The average pork price increased 46.7% year-on-year amid fallout from the country’s ongoing African swine fever outbreak, contributing 1.08 percentage points to CPI growth. The increase in pork prices was the highest since July 2011 when the price grew 56.7% year-on-year.
China’s total pork production may decline by 15% to 20% in 2019 — a drop of 8 million to 10 million tons, Li Shuilong, president of the China Meat Association, estimated from public data.
Pork is the main meat consumed in China, accounting for more than 60% of the country’s total production, around 55 million tons in 2018. Since the first case of African swine fever was reported in Northeast China’s Liaoning province in August 2018, the virus has spread to every provincial-level region in China. In July, the number of pig livestock dropped more than one-third from the previous year, official data showed.

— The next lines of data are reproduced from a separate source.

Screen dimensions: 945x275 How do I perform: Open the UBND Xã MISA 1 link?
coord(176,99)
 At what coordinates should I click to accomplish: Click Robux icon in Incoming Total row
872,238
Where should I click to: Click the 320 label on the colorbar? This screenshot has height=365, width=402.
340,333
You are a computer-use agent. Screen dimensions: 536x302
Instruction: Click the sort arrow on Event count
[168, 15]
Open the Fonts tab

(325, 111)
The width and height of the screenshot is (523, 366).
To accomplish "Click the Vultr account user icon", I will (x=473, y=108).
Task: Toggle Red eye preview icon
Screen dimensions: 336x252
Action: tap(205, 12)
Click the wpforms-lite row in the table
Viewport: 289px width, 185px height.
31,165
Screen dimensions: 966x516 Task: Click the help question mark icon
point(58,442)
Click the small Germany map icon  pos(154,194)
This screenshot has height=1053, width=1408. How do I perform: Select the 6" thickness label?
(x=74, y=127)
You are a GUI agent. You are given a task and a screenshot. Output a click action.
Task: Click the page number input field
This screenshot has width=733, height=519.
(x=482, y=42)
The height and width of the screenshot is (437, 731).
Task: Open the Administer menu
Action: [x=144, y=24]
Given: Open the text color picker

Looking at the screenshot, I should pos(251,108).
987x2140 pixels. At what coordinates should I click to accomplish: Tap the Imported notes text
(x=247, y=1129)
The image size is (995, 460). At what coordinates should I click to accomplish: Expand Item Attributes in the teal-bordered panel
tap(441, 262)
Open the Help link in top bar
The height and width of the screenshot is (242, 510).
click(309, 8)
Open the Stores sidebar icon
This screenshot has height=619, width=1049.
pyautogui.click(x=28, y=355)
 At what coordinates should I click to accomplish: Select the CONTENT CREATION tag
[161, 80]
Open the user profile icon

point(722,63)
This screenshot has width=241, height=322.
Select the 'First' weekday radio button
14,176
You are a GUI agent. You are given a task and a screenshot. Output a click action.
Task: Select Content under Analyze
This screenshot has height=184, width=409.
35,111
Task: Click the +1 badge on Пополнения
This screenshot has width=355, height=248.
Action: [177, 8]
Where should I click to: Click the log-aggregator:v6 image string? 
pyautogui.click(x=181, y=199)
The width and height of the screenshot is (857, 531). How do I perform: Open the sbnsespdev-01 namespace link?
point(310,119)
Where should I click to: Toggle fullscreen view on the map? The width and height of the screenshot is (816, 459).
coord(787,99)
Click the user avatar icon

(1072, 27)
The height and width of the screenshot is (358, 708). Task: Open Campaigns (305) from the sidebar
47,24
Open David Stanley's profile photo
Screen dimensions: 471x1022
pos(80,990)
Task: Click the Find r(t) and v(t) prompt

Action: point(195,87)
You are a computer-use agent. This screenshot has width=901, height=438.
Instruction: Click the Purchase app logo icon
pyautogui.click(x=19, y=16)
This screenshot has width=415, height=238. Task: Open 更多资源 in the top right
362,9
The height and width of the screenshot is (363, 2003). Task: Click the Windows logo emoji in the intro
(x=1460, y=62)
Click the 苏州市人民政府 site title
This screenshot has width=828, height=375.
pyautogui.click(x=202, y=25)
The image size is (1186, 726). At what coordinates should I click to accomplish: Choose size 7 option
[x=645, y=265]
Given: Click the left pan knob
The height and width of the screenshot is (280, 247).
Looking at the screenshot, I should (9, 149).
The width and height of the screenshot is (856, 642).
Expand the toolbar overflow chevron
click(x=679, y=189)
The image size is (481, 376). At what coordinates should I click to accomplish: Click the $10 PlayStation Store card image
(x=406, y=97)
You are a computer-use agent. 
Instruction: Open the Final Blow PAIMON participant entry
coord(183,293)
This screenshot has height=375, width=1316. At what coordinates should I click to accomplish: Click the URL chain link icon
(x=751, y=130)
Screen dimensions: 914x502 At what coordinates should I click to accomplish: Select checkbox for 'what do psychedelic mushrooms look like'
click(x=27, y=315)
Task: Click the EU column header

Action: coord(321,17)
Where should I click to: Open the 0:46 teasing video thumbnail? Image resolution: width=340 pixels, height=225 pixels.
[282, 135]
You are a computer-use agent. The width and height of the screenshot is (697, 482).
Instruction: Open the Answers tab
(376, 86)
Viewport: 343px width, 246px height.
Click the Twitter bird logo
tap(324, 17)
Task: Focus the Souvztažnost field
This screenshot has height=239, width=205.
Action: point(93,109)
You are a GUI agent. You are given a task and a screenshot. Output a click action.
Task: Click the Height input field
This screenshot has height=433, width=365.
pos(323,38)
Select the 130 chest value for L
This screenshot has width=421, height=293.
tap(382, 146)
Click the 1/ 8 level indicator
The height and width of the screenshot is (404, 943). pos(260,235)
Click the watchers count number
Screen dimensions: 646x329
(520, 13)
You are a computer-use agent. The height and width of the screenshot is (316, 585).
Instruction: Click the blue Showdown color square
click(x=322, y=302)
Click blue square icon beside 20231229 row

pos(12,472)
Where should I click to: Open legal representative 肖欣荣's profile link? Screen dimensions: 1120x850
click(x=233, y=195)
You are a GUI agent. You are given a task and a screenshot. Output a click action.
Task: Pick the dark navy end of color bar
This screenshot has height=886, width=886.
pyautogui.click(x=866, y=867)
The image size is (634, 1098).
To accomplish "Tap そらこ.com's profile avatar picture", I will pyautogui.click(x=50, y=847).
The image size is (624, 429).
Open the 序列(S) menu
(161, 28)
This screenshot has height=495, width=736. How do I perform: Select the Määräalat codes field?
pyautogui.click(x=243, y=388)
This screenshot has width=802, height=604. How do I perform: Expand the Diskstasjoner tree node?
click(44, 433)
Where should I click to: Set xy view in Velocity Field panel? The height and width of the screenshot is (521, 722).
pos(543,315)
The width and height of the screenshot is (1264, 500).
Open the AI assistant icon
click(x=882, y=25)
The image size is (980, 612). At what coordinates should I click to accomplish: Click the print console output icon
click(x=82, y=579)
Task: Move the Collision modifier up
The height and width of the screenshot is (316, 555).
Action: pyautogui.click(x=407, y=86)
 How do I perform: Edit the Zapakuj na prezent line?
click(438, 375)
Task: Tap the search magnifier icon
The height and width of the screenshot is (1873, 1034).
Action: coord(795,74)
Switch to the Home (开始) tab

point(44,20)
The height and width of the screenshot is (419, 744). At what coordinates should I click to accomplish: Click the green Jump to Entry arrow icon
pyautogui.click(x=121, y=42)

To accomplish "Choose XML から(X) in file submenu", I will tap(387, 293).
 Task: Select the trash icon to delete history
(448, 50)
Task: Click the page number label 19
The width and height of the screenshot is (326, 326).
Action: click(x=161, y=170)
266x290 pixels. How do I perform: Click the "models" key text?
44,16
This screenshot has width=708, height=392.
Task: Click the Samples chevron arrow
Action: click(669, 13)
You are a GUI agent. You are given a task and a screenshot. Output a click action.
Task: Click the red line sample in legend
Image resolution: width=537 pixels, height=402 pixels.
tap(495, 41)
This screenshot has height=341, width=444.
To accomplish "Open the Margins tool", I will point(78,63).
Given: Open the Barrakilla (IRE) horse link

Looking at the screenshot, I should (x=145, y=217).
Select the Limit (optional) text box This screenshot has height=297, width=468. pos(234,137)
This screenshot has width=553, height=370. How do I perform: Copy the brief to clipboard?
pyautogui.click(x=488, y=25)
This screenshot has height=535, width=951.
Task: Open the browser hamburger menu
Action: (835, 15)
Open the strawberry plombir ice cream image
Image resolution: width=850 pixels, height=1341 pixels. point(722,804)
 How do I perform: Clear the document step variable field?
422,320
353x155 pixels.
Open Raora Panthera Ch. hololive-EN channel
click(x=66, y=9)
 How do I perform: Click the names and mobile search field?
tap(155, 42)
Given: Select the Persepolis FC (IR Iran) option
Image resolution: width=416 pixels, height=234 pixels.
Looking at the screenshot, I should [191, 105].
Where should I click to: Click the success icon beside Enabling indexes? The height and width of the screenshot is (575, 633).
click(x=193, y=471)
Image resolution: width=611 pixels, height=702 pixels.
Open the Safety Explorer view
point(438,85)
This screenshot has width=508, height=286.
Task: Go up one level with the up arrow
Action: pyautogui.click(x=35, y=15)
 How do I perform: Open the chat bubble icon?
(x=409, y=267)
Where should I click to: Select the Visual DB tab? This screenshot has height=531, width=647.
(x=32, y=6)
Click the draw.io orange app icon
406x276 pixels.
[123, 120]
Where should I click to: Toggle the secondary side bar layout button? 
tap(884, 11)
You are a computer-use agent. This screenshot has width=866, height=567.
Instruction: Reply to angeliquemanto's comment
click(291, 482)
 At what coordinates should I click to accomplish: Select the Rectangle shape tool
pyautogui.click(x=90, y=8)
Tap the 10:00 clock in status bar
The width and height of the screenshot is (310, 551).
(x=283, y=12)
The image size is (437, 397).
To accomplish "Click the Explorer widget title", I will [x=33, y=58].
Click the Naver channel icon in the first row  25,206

The government of Nanning, the capital of South China’s Guangxi Zhuang autonomous region, recently issued an administrative order to vendors to set a cap on prices for certain types of pork, in an effort to offset rising prices.
“Looking ahead, consumer price inflation should accelerate in the coming months as pig stocks continue to fall and the drag from lower oil prices eases,” economists with research consultancy Capital Economics said in a note. “But the upcoming RRR (reserve requirement ratio) cuts announced Friday are in line with our view that rampant food price inflation is not a barrier to monetary easing.”
China’s central bank will lower commercial bank’s RRRs by 50 basis points on Sept. 16, and will lower RRRs by an additional 100 basis points for some city commercial banks, freeing up a total of 900 billion yuan ($126.4 billion) of liquidity into the banking system.
The producer price index (PPI) posted a 0.8% year-on-year decline (link in Chinese) in August after the indicator dropped 0.3% the previous month, NBS data showed. The reading hasn’t been this low since August 2016, when the PPI also declined 0.8%. The PPI tracks the prices of goods circulated among manufacturers and mining companies. Economists polled by Bloomberg had given a median forecast for a 0.9 % decline.
“In our view, China’s monetary policy takes into consideration producer prices more than the headline CPI,” economists at ANZ Research said in a note. “(The) PPI is the best gauge of China’s business cycle and growth momentum as it reflects excess supply-demand of the industrial economy in a very timely manner.”
The current fluctuations in the CPI will barely influence China’s monetary policy, and the central bank is expected to cut money market rates in the fourth quarter of this year, they said.
Consumer inﬂation is likely to remain high in the coming months, but that won’t lead the central bank to raise rates, given still-mild core inﬂation, “although it could put some limit on rates declining too much,” economists with Goldman Sachs (Asia) LLC and Beijing Gao Hua Securities Co. Ltd. said in a note.